RE: Fix stats reporting delays in logical parallel apply worker

From: "Zhijie Hou (Fujitsu)" <houzj(dot)fnst(at)fujitsu(dot)com>
To: Chao Li <li(dot)evan(dot)chao(at)gmail(dot)com>
Cc: PostgreSQL Hackers <pgsql-hackers(at)lists(dot)postgresql(dot)org>, Amit Kapila <amit(dot)kapila16(at)gmail(dot)com>
Subject: RE: Fix stats reporting delays in logical parallel apply worker
Date: 2026-04-17 09:20:15
Message-ID: TYRPR01MB141955449A42C05BAC4F35BF594202@TYRPR01MB14195.jpnprd01.prod.outlook.com
Views: Whole Thread | Raw Message | Download mbox | Resend email
Thread:
Lists: pgsql-hackers

On Friday, April 17, 2026 3:41 PM Chao Li <li(dot)evan(dot)chao(at)gmail(dot)com> wrote:
>
> > On Apr 17, 2026, at 11:35, Zhijie Hou (Fujitsu) <houzj(dot)fnst(at)fujitsu(dot)com>
> wrote:
> >
> > On Friday, April 17, 2026 11:01 AM Zhijie Hou (Fujitsu)
> <houzj(dot)fnst(at)fujitsu(dot)com> wrote:
> >> Hi,
> >>
> >> When implementing another feature, I noticed that parallel apply workers
> >> currently do not report statistics while idle in their main loop.
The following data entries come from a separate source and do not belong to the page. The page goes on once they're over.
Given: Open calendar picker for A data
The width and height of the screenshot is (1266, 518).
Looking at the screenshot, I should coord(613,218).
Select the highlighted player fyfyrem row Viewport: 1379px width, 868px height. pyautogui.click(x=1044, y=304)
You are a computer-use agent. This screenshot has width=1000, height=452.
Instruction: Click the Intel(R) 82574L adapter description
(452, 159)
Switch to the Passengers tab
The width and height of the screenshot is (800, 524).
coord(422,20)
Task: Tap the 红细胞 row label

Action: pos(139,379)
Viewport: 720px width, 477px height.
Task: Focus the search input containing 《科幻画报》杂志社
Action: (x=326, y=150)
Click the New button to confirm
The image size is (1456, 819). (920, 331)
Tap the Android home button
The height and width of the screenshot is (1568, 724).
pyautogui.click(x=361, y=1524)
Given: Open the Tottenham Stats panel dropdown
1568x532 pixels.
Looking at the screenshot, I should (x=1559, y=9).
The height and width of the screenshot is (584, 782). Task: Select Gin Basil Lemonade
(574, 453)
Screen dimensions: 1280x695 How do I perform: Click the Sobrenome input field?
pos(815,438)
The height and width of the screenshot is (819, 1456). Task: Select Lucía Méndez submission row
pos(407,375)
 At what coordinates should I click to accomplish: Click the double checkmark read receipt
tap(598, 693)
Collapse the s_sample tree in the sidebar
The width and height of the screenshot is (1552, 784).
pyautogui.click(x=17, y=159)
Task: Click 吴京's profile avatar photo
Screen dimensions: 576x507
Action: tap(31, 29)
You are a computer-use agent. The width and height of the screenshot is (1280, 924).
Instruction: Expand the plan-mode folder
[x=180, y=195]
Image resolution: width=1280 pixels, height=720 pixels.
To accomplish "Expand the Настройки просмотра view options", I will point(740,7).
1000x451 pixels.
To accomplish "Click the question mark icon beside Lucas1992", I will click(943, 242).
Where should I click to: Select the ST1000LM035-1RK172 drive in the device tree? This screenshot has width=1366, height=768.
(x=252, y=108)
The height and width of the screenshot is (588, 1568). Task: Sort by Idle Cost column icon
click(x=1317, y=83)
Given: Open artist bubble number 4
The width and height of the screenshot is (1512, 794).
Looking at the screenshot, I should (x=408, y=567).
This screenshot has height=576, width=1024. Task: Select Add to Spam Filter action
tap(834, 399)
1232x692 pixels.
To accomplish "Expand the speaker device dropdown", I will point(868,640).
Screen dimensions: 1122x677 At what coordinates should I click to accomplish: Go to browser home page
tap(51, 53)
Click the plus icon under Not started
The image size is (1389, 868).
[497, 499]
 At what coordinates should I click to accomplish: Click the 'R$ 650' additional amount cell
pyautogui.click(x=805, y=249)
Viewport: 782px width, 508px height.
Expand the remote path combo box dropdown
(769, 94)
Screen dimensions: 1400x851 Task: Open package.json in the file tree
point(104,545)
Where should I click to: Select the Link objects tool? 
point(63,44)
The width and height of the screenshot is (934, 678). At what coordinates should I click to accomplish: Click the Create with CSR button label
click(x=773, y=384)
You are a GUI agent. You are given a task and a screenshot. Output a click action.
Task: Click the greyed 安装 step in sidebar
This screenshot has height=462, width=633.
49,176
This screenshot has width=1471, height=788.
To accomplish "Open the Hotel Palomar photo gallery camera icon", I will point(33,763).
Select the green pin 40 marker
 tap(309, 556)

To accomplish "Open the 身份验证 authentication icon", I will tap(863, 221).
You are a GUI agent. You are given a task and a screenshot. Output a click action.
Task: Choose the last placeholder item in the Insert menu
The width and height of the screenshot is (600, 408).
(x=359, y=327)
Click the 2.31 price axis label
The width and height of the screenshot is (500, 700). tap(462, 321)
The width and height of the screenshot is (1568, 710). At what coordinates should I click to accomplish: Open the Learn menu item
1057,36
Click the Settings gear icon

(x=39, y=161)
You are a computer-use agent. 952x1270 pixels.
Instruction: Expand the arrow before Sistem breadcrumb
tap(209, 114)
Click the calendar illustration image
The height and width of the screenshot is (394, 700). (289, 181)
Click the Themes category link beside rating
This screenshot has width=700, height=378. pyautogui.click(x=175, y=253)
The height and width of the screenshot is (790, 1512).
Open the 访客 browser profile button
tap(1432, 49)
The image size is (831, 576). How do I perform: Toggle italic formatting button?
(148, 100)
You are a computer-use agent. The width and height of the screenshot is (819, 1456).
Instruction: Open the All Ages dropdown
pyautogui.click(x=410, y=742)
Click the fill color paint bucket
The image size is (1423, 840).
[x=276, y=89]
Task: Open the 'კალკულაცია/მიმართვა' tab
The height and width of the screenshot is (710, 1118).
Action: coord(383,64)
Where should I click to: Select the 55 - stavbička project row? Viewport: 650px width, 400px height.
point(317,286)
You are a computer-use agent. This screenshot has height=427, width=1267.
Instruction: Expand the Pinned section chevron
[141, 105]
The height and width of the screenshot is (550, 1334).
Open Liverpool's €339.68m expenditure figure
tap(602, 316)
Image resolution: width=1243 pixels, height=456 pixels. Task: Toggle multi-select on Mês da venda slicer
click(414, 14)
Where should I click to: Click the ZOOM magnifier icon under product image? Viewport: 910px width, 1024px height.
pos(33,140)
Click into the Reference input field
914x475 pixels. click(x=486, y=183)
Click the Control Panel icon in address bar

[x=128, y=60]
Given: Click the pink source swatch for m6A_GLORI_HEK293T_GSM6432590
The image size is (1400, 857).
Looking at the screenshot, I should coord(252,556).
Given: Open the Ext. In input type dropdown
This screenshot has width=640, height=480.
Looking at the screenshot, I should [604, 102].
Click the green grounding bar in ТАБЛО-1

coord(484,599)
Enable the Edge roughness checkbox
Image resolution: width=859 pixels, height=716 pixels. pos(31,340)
This can
> cause
> >> stats from the last processed transaction to be arbitrarily delayed,
> especially
> >> when there are long gaps between streamed transactions.
> >>
> >> The issue is demonstrated in 0002, where a TAP test fails when attempting
> to
> >> collect stats from a parallel apply worker that has no subsequent
> transaction
> >> to
> >> trigger a stats report.
> >>
> >> 0001 fixes this issue by forcing a stats report when the worker is idle in the
> >> main loop, matching the behavior already present in
> LogicalRepApplyLoop()
> >> for
> >> regular logical apply workers.
> >
> > Regarding 0002, I realized that the streaming option is now set to 'parallel'
> by
> > default so can avoid adjusting the option again. The test needs to be
> adjusted
> > to increase the worker limit so that a parallel worker can start. Here are the
> > updated patches.
> >
> > Best Regards,
> > Hou zj
> > <v2-0001-Fix-stats-reporting-delays-in-parallel-apply-work.patch><v2-
> 0002-Test-the-stats-report-in-parallel-apply-worker.patch>
>
> I think WaitLatch will never return WL_LATCH_SET and WL_TIMEOUT
> together, so we can do “else if (rc & WL_TIMEOUT)
> && !IsTransactionState())”, so that upon WL_LATCH_SET, it skips the
> WL_TIMEOUT check, which could be slightly more efficient.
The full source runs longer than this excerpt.